- **The task**: Please transcribe exactly, and only, the lines of the data below between the line holding "Lisää merkiltä Paraboot (61, 1249)" and the line holding "[BIRKENSTOCK Boston Classic", inclusive.

- **Data**:
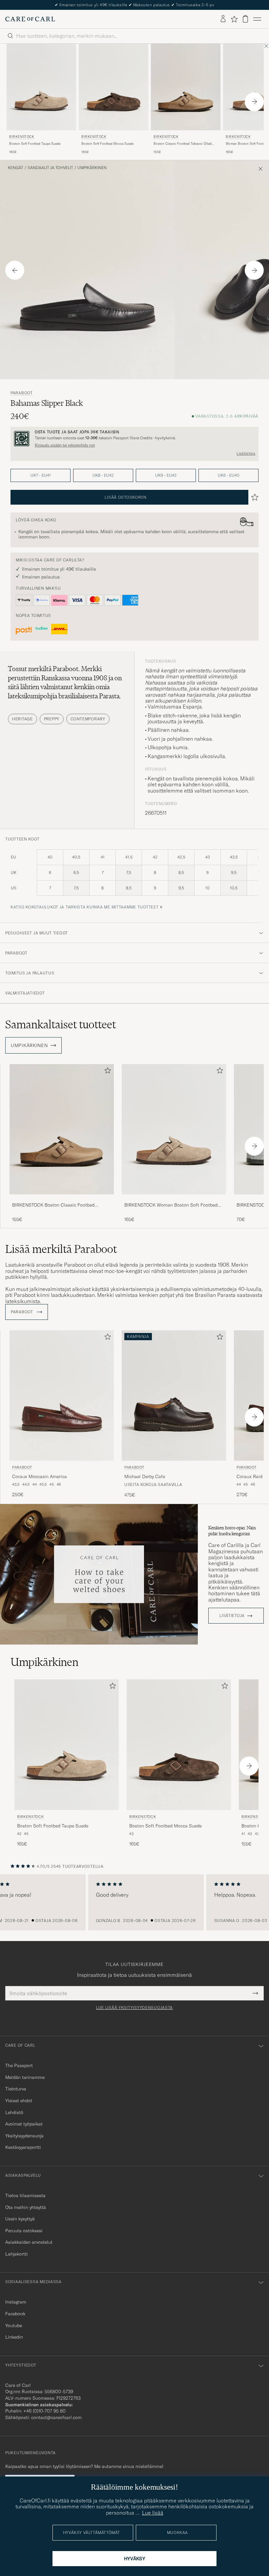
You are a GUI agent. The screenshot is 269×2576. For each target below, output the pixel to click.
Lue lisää (152, 2513)
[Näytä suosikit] (234, 19)
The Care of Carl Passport (134, 4)
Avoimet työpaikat (24, 2124)
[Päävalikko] (257, 19)
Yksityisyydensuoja (24, 2136)
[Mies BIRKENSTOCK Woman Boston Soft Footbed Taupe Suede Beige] (174, 1129)
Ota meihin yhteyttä (25, 2207)
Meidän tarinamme (25, 2077)
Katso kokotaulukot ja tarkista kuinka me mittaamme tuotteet (84, 907)
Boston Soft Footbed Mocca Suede (107, 144)
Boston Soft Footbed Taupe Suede (34, 144)
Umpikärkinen (92, 167)
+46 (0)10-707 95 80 (44, 2411)
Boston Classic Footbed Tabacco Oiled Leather (183, 144)
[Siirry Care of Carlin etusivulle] (30, 19)
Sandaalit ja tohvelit (50, 167)
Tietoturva (15, 2089)
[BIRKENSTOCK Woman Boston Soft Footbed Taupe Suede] (174, 1198)
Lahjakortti (16, 2254)
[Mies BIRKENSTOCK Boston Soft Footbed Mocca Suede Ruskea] (113, 87)
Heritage (22, 718)
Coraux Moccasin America (39, 1476)
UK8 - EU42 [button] (103, 475)
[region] (134, 1902)
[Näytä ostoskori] (245, 18)
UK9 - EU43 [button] (165, 475)
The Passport (19, 2065)
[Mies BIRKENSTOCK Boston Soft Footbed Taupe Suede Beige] (41, 87)
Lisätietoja (246, 453)
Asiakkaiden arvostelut (28, 2242)
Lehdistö (14, 2112)
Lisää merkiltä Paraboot (61, 1249)
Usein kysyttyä (20, 2219)
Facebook (15, 2314)
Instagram (15, 2302)
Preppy (51, 718)
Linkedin (14, 2337)
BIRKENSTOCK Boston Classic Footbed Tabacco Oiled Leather (53, 1205)
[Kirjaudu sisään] (223, 19)
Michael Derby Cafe (144, 1476)
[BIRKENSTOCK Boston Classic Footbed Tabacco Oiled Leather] (62, 1198)
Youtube (13, 2325)
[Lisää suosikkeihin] (106, 1072)
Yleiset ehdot (18, 2101)
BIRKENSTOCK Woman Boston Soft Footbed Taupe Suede (170, 1205)
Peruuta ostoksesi (24, 2231)
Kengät (15, 167)
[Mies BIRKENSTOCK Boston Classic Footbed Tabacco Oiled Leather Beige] (185, 87)
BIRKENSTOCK (21, 137)
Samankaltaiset (60, 1024)
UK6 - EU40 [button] (228, 475)
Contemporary (88, 718)
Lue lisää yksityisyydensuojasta (134, 2008)
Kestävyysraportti (23, 2147)
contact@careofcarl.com (56, 2417)
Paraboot (21, 393)
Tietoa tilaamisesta (25, 2195)
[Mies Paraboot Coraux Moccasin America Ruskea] (62, 1395)
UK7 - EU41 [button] (41, 475)
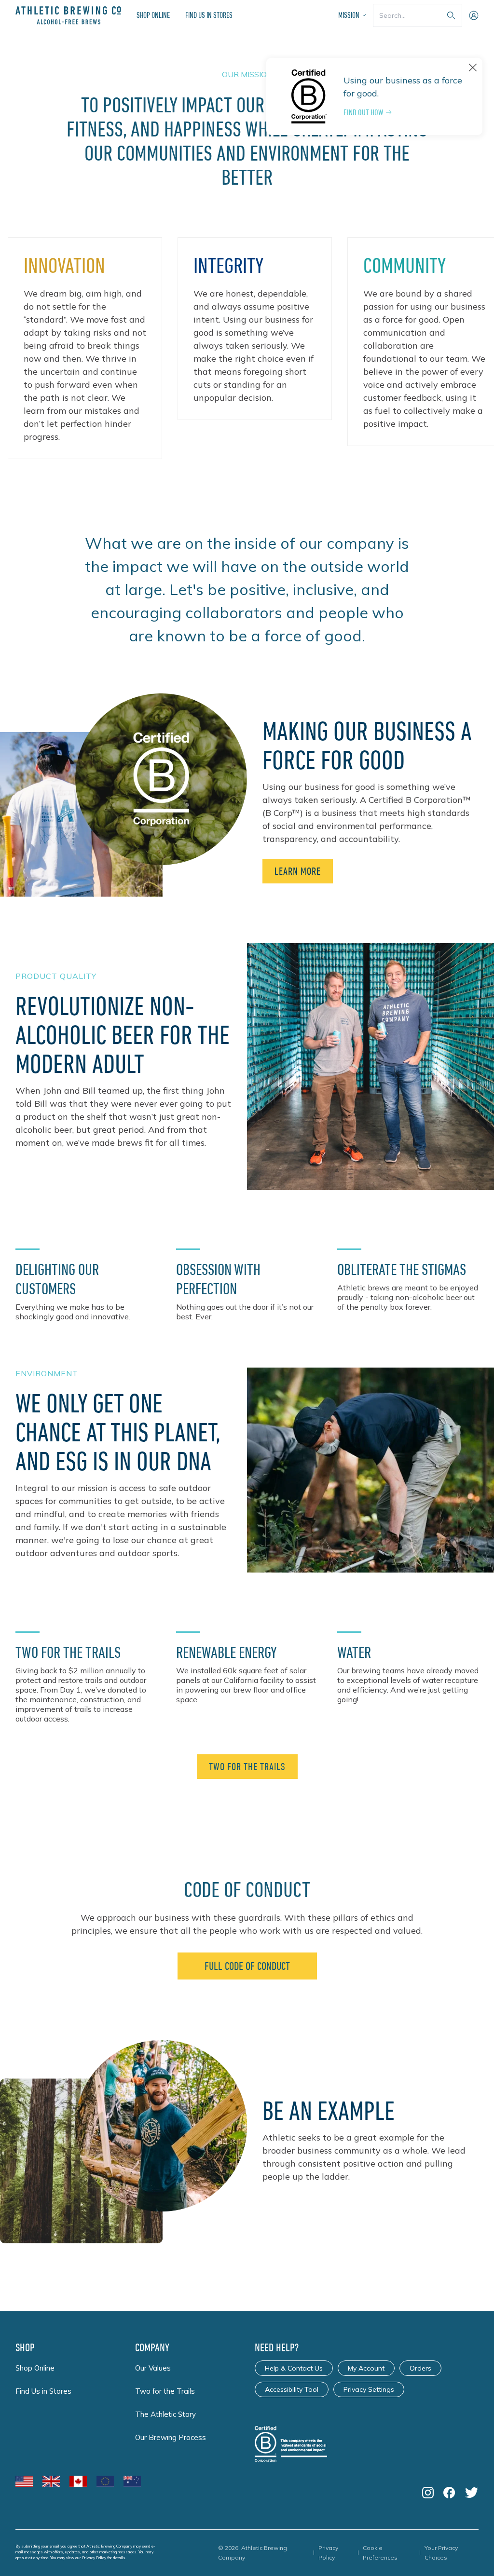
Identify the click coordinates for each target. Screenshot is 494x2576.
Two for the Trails (165, 2391)
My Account (366, 2368)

- **Output for this task**:
Lisää merkiltä Paraboot (61, 1249)
Usein kysyttyä (20, 2219)
Facebook (15, 2314)
Instagram (15, 2302)
Preppy (51, 718)
Linkedin (14, 2337)
BIRKENSTOCK Boston Classic Footbed Tabacco Oiled Leather (53, 1205)
[Kirjaudu sisään] (223, 19)
Michael Derby Cafe (144, 1476)
[BIRKENSTOCK Boston Classic Footbed Tabacco Oiled Leather] (62, 1198)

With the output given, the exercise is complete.